From the line containing "The width and" through the last line of the records below, output every line exactly, both ends included, except the pictures.
○ ○ ○
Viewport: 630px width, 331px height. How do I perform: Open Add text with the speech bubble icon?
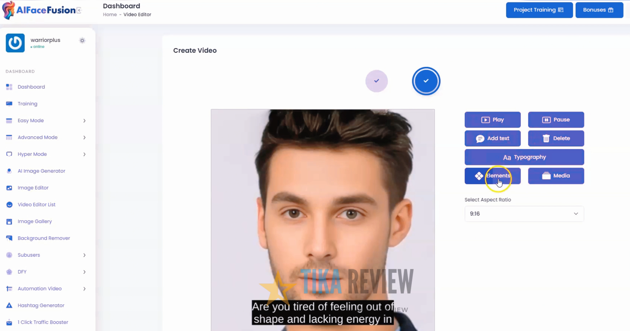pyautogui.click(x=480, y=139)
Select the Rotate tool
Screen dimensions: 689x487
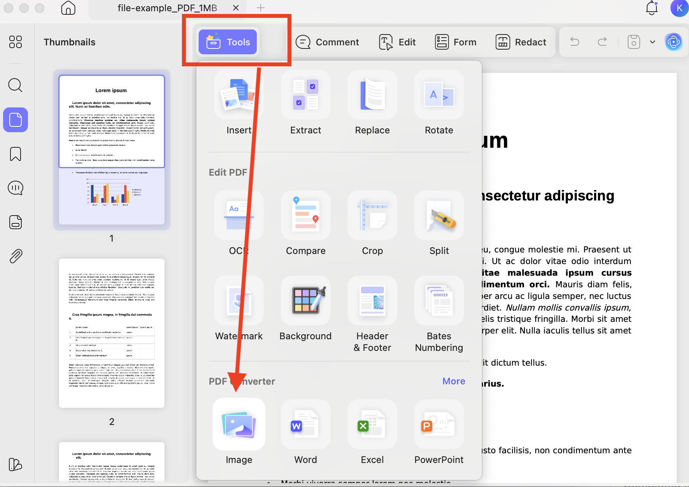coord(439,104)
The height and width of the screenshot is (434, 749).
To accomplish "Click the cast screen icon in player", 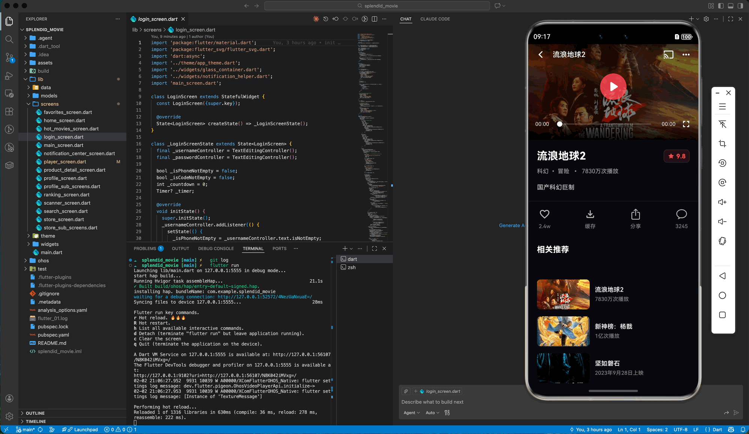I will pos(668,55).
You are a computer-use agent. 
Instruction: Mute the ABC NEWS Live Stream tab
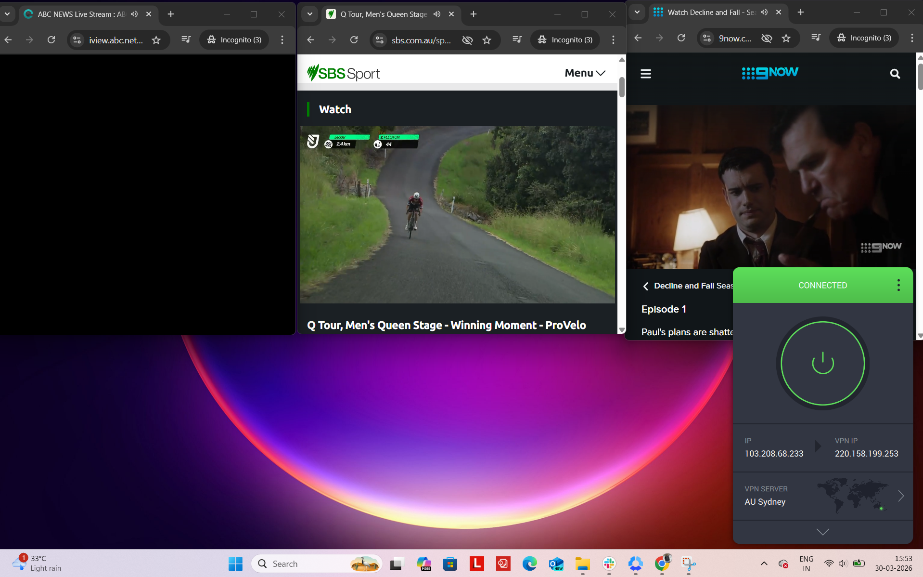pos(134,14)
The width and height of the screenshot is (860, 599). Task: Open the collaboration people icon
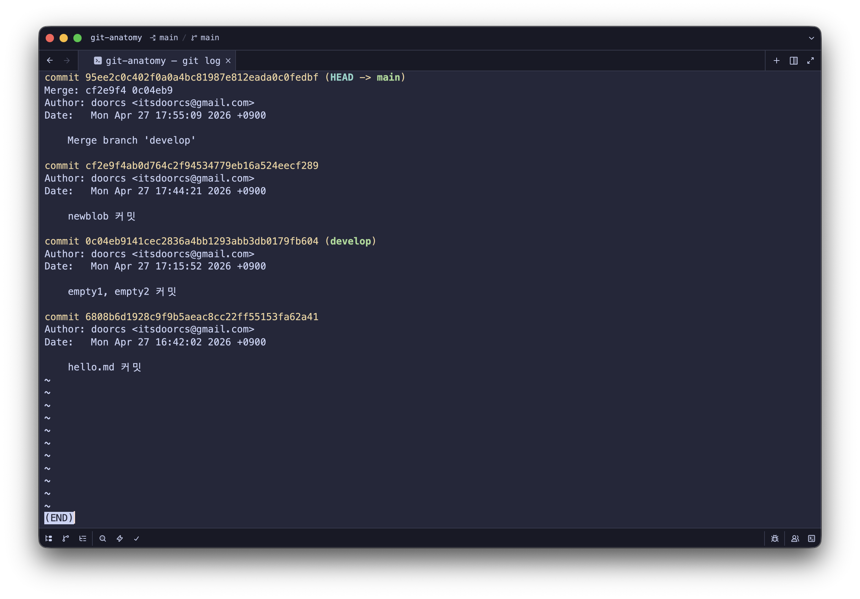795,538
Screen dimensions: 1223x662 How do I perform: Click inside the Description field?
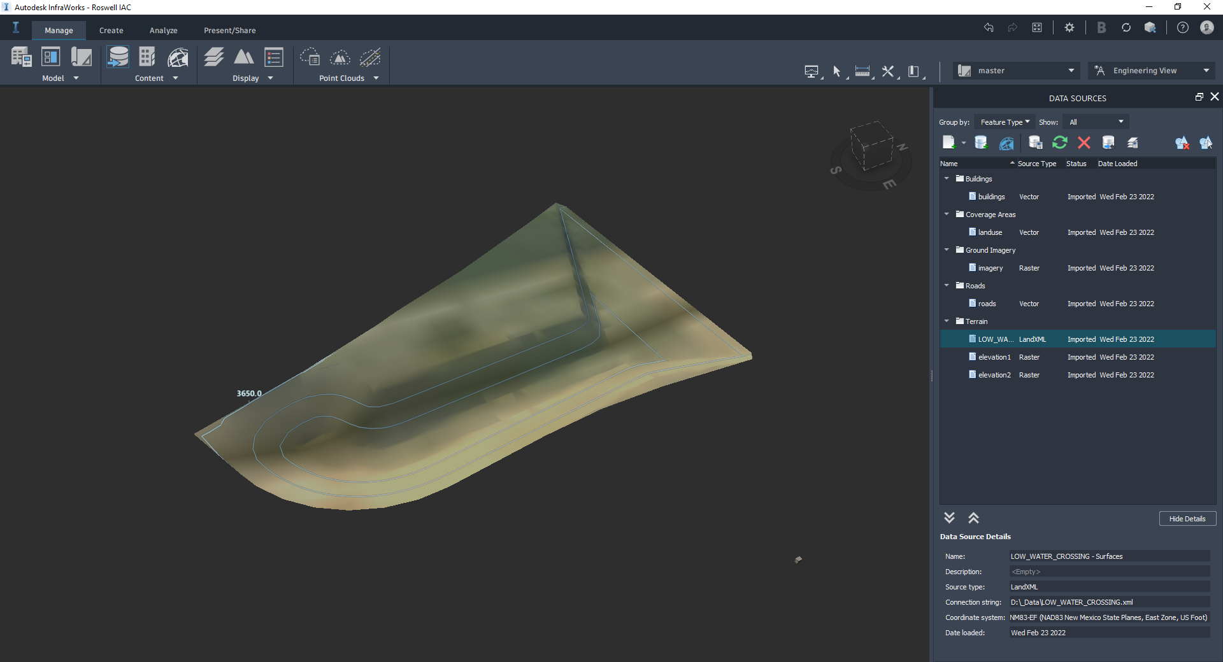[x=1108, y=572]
○ ○ ○
* REPLY
The width and height of the screenshot is (860, 599). Task: Open the collaboration people icon
795,538
Screen dimensions: 1223x662 How do I perform: Click inside the Description field?
[x=1108, y=572]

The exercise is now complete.